GOALS
1 > Reproduce the passage of the Alcatraz birds article from "Alcatraz Island is" to "hundreds of birds.".
2 > According to the Alcatraz birds article, what does the blog name Maganrord combine?
3 > Extend the Alcatraz birds article beyond its final sentence.
[Start TEXT SECTION]
Alcatraz Island is famous mainly for one thing: its prison. But it’s also a good place to lay eggs.

“A lot of nesting goes on in this one area where you have black crowned night herons in one thicket, snowy egrets in another thicket, and you have western gulls in much of the brush under that,” says Marie Cerda, who works in customer service for the Golden Gate Parks Conservancy, a non-profit that operates on Alcatraz.

We’re standing with our backs to the prison looking down at hundreds of birds.

“I always call this Fern Gully because that’s what it reminds me of. It’s so lush down there,” says Cerda – except for a pile of rubble nearby.

“Yeah, except for the pile of rubble that is a demolished building,” admits Cerda.

We’re with Cerda’s coworker Logan Bartling and his girlfriend Danielle Ricci, watching birds build nests, eat, and fight. It’s nesting season, which makes for a busy scene. Bartling points out some of the drama.

“There’s a night heron battling a gull over there,” says Bartling.

“Oh yeah. Oh, epic battles here,” Cerda says.

Bartling and Cerda have both worked here for about two years, up in the cell house. They hand out audio tours to visitors and answer their questions. They both like the job, but Bartling points out that it’s hard to get out of the shadow of Alcatraz’s past.

“People want to get their picture taken in Al Capone’s cell and that’s great, that’s part of history,” says Cerda.

But after the millionth time pointing out that cell, it gets old. What Bartling’s really excited about is the island’s ever-changing ecology.

“Out here it’s different every year, it’s new every year,” he says. “And there’s always something new to discover, to figure out, or study.”

So Bartling and Cerda started watching the birds that nest on Alcatraz. Then they began writing about them.

With the help of Ricci, they launched their Alcatraz bird blog, called Maganrord. Another friend helped them think of the name. It combines their names, Marie and Logan, with the words “rock” and “bird.”

Maganrord’s a pretty good read, even if you’re not a metalhead or a birder.
[End TEXT SECTION]
[Start EXTRACTED RECORDS]
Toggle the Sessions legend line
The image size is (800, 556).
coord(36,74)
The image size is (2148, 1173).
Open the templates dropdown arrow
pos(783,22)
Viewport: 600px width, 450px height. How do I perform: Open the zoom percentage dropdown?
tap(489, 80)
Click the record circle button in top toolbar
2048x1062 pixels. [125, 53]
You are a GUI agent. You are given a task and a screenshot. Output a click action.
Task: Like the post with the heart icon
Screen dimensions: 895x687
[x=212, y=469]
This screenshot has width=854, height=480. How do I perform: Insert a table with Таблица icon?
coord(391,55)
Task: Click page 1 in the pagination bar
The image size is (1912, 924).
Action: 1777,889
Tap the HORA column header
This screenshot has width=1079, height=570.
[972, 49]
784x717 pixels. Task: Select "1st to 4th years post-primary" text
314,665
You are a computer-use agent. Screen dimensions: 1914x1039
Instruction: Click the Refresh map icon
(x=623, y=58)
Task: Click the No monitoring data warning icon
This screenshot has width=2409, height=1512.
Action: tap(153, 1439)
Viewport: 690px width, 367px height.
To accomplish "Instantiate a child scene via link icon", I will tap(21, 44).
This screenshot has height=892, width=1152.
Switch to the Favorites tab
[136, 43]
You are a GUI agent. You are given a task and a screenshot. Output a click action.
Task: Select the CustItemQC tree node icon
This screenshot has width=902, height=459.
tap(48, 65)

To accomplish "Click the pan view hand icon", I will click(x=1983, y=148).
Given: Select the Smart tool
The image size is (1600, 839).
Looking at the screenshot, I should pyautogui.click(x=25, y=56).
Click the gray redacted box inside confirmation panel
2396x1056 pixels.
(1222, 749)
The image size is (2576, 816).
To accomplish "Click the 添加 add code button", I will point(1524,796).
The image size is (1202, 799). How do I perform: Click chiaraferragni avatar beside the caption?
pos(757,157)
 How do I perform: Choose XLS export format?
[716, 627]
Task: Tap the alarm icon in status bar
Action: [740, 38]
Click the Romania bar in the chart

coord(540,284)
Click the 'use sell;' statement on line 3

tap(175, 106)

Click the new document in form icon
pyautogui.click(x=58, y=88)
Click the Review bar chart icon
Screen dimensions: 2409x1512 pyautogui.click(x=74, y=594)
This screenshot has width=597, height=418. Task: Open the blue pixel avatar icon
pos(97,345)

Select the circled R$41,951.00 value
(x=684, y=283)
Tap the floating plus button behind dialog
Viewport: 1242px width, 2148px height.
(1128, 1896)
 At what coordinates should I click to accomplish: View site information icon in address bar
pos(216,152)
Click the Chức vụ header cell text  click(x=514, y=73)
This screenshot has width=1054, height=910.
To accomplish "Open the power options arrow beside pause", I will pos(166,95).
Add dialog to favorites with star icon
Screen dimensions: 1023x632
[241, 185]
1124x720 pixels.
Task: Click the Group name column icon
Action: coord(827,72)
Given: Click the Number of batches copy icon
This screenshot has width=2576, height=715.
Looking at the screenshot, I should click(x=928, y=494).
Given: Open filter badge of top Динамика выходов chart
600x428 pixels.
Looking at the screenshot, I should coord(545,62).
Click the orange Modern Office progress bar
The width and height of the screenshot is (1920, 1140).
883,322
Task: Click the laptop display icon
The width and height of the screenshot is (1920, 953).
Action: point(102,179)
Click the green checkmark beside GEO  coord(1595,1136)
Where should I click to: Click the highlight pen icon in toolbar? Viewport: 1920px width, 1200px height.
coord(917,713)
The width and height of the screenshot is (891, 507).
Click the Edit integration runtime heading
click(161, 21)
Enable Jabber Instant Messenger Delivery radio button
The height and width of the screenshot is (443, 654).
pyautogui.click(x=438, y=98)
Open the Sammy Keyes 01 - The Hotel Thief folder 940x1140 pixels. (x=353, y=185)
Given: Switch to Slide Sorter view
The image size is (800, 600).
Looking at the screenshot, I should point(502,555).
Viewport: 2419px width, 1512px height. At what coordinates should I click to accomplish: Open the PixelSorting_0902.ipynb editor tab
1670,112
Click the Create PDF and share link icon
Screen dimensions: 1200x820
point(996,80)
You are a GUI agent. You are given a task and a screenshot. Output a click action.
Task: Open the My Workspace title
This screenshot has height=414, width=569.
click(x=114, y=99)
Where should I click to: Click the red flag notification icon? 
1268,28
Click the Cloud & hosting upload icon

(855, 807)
[End EXTRACTED RECORDS]
WRITTEN RESPONSES
1 >
Alcatraz Island is famous mainly for one thing: its prison. But it’s also a good place to lay eggs.

“A lot of nesting goes on in this one area where you have black crowned night herons in one thicket, snowy egrets in another thicket, and you have western gulls in much of the brush under that,” says Marie Cerda, who works in customer service for the Golden Gate Parks Conservancy, a non-profit that operates on Alcatraz.

We’re standing with our backs to the prison looking down at hundreds of birds.

2 > It combines the names Marie and Logan with the words "rock" and "bird."

3 >
Bartling and Cerda are close observers of the lives, loves, and occasionally grisly deaths of the birds on Alcatraz—they were the first to notice that peregrine falcons had moved here. But the blog is not just a checklist of birds.

“One Alcatraz regular speaking to us in a thick Irish accent convinced us it would be dramatic and rad to have a peregrine falcon named Judas marauding around a lonely and decommissioned island prison at over 200 miles per hour chewing the heads off of invasive European starlings left and right. We found it hard to argue,” says Bartling.

We walk around to the other side of the island, toward a huge tree near the path up to the cellhouse.

“This tree on the right, that’s where the ravens live,” says Bartling.

Since ravens aren’t native to Alcatraz, the Park Service tries to keep them from breeding by oiling their eggs, which prevents them from hatching.

“Last year they did oil the eggs, but the ravens laid a second clutch and unexpectedly there were juvenile ravens. They’re actually pretty cool. They have a beak that looks way to large for their head and they just hop around because they don’t quite know hot to fly yet,” says Bartling.

During nesting season, the rocky island is covered in lush vegetation...and in birds. Entire sections, usually open to the public, are closed. They’re taken over by western gulls, black-crowned night herons, pigeons, guillemots, and geese. There’s a cacophony of squeaks, squawks, honks, and rattles as the birds fight for food, for space, and for water.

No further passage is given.